**WRITTEN TASK:** Copy out the listing below line for line, keeping every character the same.

**RECORDS SUPPLIED:**

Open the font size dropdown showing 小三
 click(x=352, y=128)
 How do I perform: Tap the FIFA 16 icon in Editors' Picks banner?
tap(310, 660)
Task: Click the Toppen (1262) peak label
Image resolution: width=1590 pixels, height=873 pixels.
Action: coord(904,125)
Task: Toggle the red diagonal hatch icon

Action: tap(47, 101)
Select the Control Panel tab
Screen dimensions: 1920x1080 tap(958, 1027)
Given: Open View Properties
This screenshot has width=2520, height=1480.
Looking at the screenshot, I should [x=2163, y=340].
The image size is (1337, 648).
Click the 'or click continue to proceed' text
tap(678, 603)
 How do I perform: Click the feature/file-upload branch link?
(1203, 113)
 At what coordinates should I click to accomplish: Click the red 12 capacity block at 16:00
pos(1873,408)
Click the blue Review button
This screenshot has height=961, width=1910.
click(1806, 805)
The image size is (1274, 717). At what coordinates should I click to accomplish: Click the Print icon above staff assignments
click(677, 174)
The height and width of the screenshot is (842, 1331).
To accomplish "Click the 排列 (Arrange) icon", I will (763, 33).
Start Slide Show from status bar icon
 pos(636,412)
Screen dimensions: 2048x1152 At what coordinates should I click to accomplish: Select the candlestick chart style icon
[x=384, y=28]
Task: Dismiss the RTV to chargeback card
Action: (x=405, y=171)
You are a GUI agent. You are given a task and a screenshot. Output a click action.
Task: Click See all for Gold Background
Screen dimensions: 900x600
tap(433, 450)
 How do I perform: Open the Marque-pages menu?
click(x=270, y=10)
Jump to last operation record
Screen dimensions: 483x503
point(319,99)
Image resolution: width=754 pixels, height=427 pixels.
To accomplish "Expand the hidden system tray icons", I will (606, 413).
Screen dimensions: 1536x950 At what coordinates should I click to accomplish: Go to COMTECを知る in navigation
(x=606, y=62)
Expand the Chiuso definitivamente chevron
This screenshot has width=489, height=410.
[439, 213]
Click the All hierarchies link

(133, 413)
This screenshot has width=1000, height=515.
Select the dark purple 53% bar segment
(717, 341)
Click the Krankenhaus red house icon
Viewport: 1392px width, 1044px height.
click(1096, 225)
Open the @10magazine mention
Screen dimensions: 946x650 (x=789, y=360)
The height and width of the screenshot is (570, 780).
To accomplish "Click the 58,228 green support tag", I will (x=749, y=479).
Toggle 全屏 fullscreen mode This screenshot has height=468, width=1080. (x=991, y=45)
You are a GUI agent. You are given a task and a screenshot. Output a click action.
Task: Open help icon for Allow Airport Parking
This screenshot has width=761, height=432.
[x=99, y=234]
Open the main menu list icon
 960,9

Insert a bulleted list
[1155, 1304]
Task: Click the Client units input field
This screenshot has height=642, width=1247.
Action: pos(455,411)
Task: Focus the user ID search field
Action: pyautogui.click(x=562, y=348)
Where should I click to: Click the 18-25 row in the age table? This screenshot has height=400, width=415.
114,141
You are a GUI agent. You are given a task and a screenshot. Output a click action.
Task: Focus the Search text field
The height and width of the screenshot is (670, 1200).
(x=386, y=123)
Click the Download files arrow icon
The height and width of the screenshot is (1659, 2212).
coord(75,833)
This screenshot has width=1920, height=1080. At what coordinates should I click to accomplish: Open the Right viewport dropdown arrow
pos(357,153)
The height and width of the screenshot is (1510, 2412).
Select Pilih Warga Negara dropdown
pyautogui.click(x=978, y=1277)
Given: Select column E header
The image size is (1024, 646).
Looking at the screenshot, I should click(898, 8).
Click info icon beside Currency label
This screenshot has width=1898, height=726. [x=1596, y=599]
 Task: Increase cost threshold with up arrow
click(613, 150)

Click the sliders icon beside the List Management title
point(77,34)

**FULL SOLUTION:**
Open the font size dropdown showing 小三
 click(x=352, y=128)
 How do I perform: Tap the FIFA 16 icon in Editors' Picks banner?
tap(310, 660)
Task: Click the Toppen (1262) peak label
Image resolution: width=1590 pixels, height=873 pixels.
Action: coord(904,125)
Task: Toggle the red diagonal hatch icon

Action: tap(47, 101)
Select the Control Panel tab
Screen dimensions: 1920x1080 tap(958, 1027)
Given: Open View Properties
This screenshot has width=2520, height=1480.
Looking at the screenshot, I should [x=2163, y=340].
The image size is (1337, 648).
Click the 'or click continue to proceed' text
tap(678, 603)
 How do I perform: Click the feature/file-upload branch link?
(1203, 113)
 At what coordinates should I click to accomplish: Click the red 12 capacity block at 16:00
pos(1873,408)
Click the blue Review button
This screenshot has height=961, width=1910.
click(1806, 805)
The image size is (1274, 717). At what coordinates should I click to accomplish: Click the Print icon above staff assignments
click(677, 174)
The height and width of the screenshot is (842, 1331).
To accomplish "Click the 排列 (Arrange) icon", I will (763, 33).
Start Slide Show from status bar icon
 pos(636,412)
Screen dimensions: 2048x1152 At what coordinates should I click to accomplish: Select the candlestick chart style icon
[x=384, y=28]
Task: Dismiss the RTV to chargeback card
Action: (x=405, y=171)
You are a GUI agent. You are given a task and a screenshot. Output a click action.
Task: Click See all for Gold Background
Screen dimensions: 900x600
tap(433, 450)
 How do I perform: Open the Marque-pages menu?
click(x=270, y=10)
Jump to last operation record
Screen dimensions: 483x503
point(319,99)
Image resolution: width=754 pixels, height=427 pixels.
To accomplish "Expand the hidden system tray icons", I will (606, 413).
Screen dimensions: 1536x950 At what coordinates should I click to accomplish: Go to COMTECを知る in navigation
(x=606, y=62)
Expand the Chiuso definitivamente chevron
This screenshot has width=489, height=410.
[439, 213]
Click the All hierarchies link

(133, 413)
This screenshot has width=1000, height=515.
Select the dark purple 53% bar segment
(717, 341)
Click the Krankenhaus red house icon
Viewport: 1392px width, 1044px height.
click(1096, 225)
Open the @10magazine mention
Screen dimensions: 946x650 (x=789, y=360)
The height and width of the screenshot is (570, 780).
To accomplish "Click the 58,228 green support tag", I will (x=749, y=479).
Toggle 全屏 fullscreen mode This screenshot has height=468, width=1080. (x=991, y=45)
You are a GUI agent. You are given a task and a screenshot. Output a click action.
Task: Open help icon for Allow Airport Parking
This screenshot has width=761, height=432.
[x=99, y=234]
Open the main menu list icon
 960,9

Insert a bulleted list
[1155, 1304]
Task: Click the Client units input field
This screenshot has height=642, width=1247.
Action: pos(455,411)
Task: Focus the user ID search field
Action: pyautogui.click(x=562, y=348)
Where should I click to: Click the 18-25 row in the age table? This screenshot has height=400, width=415.
114,141
You are a GUI agent. You are given a task and a screenshot. Output a click action.
Task: Focus the Search text field
The height and width of the screenshot is (670, 1200).
(x=386, y=123)
Click the Download files arrow icon
The height and width of the screenshot is (1659, 2212).
coord(75,833)
This screenshot has width=1920, height=1080. At what coordinates should I click to accomplish: Open the Right viewport dropdown arrow
pos(357,153)
The height and width of the screenshot is (1510, 2412).
Select Pilih Warga Negara dropdown
pyautogui.click(x=978, y=1277)
Given: Select column E header
The image size is (1024, 646).
Looking at the screenshot, I should click(898, 8).
Click info icon beside Currency label
This screenshot has width=1898, height=726. [x=1596, y=599]
 Task: Increase cost threshold with up arrow
click(613, 150)

Click the sliders icon beside the List Management title
point(77,34)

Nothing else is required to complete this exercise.